Work instructions =>
Answer these questions using the passage about Josie at Willow Burn below.
1. How often does Josie stay for respite care?
2. How much did she raise by shaving off her hair?
3. How much is Willow Burn's appeal for, and what is it meant to build?
:: Passage shown
She stays for respite care every 12 weeks to give her daughter, Katrina, a break. She is totally dependent on her daughter, the staff at Willow Burn, her medication, oxygen bottle and wheelchair.
But despite suffering from a debilitating respiratory disease for more than 10 years, Josie’s story is not one of sadness. She has found friendship, understanding and a purpose at Willow Burn.
“I can’t do sponsored walks or runs but I wanted to do something. I couldn’t think of anything so I shaved off my hair and raised nearly £1000,” said Josie.
“I felt over the moon. I felt I’d made a difference.”
To raise money in the run up to Christmas Josie makes wreaths, cards and gift boxes using the dexterity she developed working on factory assembly lines.
Her aim is to do all she can to maintain Willow Burn’s current service and contribute towards its £2.2m appeal to build a new in-patient hospice. She gives £50 at the end of each stay.
But it was not always like this. “When I first came here I cried because I thought I was coming here to die. Then I cried when I left because I wanted to come back. Now when I go home I start to write the date I’m in next,” said Josie, who is 63 and a widow who lives in Catchgate near Stanley.
::::
:: Input data
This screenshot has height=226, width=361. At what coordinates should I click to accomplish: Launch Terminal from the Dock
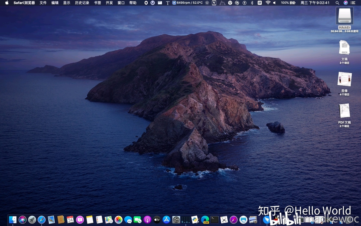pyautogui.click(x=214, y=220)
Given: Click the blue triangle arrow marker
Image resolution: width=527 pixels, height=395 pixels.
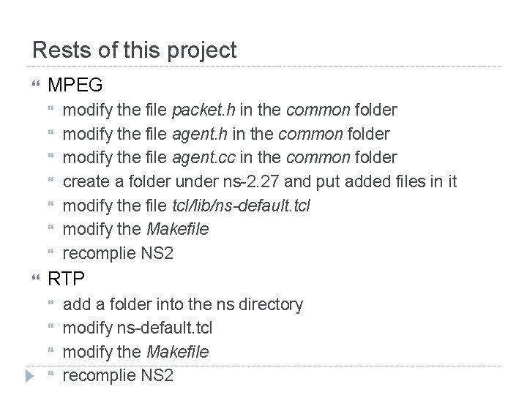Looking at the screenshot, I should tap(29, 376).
::::
:: Input data
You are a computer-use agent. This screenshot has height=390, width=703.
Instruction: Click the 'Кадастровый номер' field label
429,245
::::
Written response =>
1. Every 12 weeks.
2. Nearly £1000.
3. £2.2m, to build a new in-patient hospice.